In 1946 the Legislature passed two separate Acts re-enacting and amending the Act of 1939, as amended; the first included doctors of osteopathy, the other included doctors of dental surgery,
The Nonprofit Corporation Law of May 5, 1933, P.L. 289, was amended by the Act of June 27, 1939, P.L. 1121, to permit the incorporation of nonprofit corporations for the purpose of furnishing professional medical services to subscribers. The Act of June 27, 1939, P.L. 1125, provided for the regulation and supervision of nonprofit medical service corporations. Dental services were not included. By the Acts of April 18, 1949, P.L. 583, and April 18, 1949, P.L. 587, 15 PS §§ 2851-219, 2851-1501, Purdon's Pocket Supplement, pp. 137, 172, osteopathic services were added. By the Acts of May 12 1949, P.L. 1274, and May 12, 1949, P.L. 1261, 15 PS §§ 2851-219, 2851-1501, Purdon's Pocket Supplement, pp. 138, 180, certain dental services were added. By the Acts of December 9, 1955, P.L. 818, 15 PS § 2851-220, and December 9, 1955, P.L. 819, 15 PS § 2851-1551, the Legislature provided for the incorporation and regulation of special nonprofit dental service corporations; the latter Acts are not here involved since "Blue Shield" was not incorporated thereunder.

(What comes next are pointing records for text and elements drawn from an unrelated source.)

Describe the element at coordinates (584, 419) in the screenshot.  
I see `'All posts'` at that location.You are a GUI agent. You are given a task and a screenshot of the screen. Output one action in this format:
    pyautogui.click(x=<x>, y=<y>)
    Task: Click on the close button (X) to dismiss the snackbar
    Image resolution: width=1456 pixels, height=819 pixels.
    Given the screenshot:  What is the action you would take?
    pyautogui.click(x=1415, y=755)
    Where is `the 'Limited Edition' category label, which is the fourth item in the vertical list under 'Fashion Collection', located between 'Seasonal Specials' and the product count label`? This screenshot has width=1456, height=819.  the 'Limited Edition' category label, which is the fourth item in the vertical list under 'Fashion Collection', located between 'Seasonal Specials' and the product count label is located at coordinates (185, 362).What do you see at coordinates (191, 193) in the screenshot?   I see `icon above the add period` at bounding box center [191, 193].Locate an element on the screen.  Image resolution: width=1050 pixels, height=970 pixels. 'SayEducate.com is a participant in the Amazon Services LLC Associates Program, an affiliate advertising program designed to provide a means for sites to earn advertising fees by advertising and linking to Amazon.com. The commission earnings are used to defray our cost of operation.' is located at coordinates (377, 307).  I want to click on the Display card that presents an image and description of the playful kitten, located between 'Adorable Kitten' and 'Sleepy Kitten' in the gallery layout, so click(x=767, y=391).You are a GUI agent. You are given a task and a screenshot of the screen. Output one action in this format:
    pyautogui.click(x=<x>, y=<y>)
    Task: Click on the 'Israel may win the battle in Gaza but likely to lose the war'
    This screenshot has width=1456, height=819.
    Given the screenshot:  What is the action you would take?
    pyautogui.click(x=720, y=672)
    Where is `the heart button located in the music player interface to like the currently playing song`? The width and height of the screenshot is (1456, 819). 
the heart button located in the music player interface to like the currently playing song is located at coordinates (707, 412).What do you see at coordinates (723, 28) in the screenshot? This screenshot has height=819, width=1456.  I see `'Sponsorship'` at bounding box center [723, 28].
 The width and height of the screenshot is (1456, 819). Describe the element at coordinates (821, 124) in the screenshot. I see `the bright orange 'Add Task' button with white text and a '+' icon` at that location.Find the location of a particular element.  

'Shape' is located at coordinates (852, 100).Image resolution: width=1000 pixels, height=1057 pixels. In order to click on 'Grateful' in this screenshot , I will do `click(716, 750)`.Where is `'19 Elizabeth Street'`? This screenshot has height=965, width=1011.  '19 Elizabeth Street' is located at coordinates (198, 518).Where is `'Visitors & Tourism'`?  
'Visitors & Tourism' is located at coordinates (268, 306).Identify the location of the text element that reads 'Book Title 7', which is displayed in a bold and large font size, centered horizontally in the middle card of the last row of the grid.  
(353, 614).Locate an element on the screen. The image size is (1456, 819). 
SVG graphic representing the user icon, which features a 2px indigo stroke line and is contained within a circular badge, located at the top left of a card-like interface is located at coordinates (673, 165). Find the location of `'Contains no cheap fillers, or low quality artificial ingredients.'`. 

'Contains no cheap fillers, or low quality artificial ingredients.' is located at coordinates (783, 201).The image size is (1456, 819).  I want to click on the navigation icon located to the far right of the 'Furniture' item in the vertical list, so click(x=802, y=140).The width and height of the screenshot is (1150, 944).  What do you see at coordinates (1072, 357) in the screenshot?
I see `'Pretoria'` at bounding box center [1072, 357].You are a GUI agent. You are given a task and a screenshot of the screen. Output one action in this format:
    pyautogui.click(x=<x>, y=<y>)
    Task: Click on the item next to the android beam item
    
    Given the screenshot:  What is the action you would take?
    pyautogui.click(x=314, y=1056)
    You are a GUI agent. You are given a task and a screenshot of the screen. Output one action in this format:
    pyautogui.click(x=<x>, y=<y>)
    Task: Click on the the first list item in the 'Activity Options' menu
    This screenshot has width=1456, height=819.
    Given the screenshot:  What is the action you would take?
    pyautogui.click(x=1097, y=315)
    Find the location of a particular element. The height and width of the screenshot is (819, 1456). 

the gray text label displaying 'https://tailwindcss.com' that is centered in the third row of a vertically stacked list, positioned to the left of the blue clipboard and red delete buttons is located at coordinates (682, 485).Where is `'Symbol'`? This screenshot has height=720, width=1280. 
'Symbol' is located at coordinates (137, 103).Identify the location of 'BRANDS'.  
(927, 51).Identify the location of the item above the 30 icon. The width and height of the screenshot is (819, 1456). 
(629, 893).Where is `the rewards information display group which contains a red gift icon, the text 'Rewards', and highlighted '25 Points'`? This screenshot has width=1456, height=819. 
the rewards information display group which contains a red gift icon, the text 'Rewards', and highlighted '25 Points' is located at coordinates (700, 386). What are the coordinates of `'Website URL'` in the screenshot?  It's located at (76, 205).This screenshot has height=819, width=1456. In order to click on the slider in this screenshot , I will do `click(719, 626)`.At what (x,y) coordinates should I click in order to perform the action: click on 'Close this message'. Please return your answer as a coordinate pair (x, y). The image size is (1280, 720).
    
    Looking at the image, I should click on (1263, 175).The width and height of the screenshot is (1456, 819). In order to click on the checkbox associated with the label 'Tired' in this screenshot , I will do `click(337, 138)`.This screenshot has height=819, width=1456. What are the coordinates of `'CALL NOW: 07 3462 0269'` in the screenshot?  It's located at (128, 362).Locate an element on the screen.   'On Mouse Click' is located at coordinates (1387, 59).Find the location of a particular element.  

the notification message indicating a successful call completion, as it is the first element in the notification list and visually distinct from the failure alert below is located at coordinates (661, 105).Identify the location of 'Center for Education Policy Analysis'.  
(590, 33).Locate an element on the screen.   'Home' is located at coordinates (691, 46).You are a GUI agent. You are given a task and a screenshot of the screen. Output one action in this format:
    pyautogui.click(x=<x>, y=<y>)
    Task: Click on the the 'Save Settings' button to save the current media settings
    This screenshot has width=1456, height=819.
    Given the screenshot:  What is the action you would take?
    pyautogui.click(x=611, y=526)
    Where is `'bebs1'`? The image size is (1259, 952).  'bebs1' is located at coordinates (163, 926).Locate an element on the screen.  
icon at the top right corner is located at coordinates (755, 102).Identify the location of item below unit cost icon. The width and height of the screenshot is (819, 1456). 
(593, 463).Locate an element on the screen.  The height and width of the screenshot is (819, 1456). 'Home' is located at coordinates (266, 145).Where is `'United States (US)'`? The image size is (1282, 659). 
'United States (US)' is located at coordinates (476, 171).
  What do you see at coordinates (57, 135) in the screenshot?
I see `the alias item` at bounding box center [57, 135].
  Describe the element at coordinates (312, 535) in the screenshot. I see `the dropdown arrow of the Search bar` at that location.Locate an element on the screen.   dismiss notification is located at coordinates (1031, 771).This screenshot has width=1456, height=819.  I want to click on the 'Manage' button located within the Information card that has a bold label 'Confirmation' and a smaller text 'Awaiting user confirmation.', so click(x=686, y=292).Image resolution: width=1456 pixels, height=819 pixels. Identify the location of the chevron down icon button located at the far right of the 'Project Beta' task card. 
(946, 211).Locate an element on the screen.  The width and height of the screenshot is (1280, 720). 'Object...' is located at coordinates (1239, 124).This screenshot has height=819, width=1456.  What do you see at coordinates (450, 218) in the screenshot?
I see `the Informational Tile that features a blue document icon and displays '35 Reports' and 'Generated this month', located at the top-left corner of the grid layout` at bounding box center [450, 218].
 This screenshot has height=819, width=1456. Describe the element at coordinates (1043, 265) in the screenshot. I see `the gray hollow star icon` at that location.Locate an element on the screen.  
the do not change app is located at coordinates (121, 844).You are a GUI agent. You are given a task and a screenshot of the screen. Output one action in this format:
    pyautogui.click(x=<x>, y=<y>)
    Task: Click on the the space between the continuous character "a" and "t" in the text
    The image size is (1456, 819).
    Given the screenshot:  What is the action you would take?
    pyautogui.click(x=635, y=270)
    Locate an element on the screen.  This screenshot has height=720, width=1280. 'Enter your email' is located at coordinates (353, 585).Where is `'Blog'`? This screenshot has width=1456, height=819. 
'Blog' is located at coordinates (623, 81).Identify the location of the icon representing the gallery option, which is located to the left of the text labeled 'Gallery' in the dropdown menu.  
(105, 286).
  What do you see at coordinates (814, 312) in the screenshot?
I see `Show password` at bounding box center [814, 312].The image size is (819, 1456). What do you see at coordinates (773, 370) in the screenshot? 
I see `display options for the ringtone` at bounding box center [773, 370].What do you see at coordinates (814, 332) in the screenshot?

The same definition appears in the Nonprofit Corporation Law, Act of May 5, 1933, P.L. 289, as amended by section 1 of the Act of May 12, 1949, P.L. 1274, 15 PS §2851-219 (b), Purdon’s Pocket Supplement, pp. 138, 139.
We find no statutory requirement that State hospitals and State-aided hospitals be licensed, although they are under the supervisory jurisdiction of the Department of Welfare. Act of May 25, 1921, P.L. 1144, §9, 71 PS §1469.
Since this opinion was filed on June 11, 1958, a revised volume of Purdon’s Statutes covering Title 15 has been published in which the three Acts passed in 1949, amending the Nonprofit Corporation Law and making no reference to each other (Act of April 18, 1949, P. L. 583; Act of May 11, 1949, P. L. 1119; and Act of May 12, 1949. P. L. 1274) have been merged and explanation made in the Historical Notes (15 PS §2851-219) of the fact that the section was amended three times in 1949 without any amendment making a reference to the other.
Likewise, the three amendments of the Act regulating Nonprofit Medical, Osteopathic and Dental Service Corporations (Acts of April 18, 1949, P. L. 587; May 11, 1949, P. L. 1124; and May 12, 1949, P. L. 1261) have been merged in the revised volume covering Title 15, §2851-1501 et seq.